Numerous rulings on evidence were assigned as error. In two, no answer to a question admitted over objection appears. These rulings cannot, therefore, be made a ground of error. Jenkins v. Reichert, 125 Conn. 258, 264, 5 A.2d 6. Another question by the state's attorney on cross-examination was objected to as a statement. It was, on the contrary, a question attempting to elicit from the witness an explanation of an ambiguous answer. The cross-examination of a witness for the defendant was objected to as irrelevant to any testimony elicited on direct. The witness had testified on direct that she was ill. The cross-examination attempted to show that she had made bank deposits during the period of her claimed incapacity. It was apparently relevant, and its admission was at least fairly within the discretion of the trial court as to the scope of cross-examination. See Bishop v. Copp, 96 Conn. 571, 574, 114 A. 682. A question excluded on objection attempted to characterize the testimony of another witness as false. The question was improper. State v. Schleifer, supra, 724.
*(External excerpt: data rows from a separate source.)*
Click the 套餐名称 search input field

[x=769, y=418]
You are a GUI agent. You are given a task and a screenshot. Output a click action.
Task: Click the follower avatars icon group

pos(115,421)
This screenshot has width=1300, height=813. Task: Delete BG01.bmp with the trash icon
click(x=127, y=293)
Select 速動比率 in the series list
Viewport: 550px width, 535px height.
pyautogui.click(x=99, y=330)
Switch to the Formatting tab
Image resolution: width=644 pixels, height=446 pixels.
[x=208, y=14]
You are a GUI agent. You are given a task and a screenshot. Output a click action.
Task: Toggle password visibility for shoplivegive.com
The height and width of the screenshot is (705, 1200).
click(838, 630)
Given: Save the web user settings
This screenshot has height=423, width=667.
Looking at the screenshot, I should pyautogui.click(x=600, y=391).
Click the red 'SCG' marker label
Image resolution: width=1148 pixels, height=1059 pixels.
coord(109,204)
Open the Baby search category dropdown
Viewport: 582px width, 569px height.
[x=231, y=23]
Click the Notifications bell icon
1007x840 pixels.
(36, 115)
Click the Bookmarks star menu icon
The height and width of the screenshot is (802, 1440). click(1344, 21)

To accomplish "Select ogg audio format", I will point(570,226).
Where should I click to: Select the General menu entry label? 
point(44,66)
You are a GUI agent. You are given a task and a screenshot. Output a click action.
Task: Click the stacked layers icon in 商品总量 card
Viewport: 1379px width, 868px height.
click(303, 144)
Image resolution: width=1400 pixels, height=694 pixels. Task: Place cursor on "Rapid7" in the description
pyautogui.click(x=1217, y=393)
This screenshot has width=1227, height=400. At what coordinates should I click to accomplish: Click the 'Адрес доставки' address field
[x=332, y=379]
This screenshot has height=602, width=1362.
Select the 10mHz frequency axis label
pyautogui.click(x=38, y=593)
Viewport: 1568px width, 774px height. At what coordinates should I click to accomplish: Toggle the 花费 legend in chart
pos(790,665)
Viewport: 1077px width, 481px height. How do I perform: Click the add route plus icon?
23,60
The following questions were excluded on cross-examination of a witness who testified for the state: "Did you ever graduate from a dental college?" "Were you ever arrested and prosecuted for violation of the statutes . . . for the practice of dentistry?" "Do you operate a dental laboratory?" The witness had already testified that he did all the work of a dentist and held a state license. The questions were claimed on credibility and to show the occupation of the witness. They were excluded as immaterial. The purpose for which the witness was offered by the state does not appear. The excerpt of his testimony included in the finding does not show that the trial court abused its discretion as to the scope of cross-examination in excluding these apparently unimportant questions. Spiro v. Nitkin, 72 Conn. 202, 205, 44 A. 13.
The remaining rulings are claimed to be erroneous on the ground that the defendant's right to cross-examine Lisenby was unduly restricted. On a question of this kind, it is the rule that the evidence may be examined to supplement the finding. Stabile v. D. N. Transportation Co., 129 Conn. 11, 13, 26 A.2d 12; Conn. App. Proc., p. 102. Lisenby's cross-examination covers over 200 pages of the printed record and extended over a period of nearly three days; comparatively few objections were made by the state. The cross-examination was not limited. On the contrary, the defendant was wisely given great latitude. No specific ruling is of sufficient importance to alter this conclusion. See State v. Hayes, supra, 603.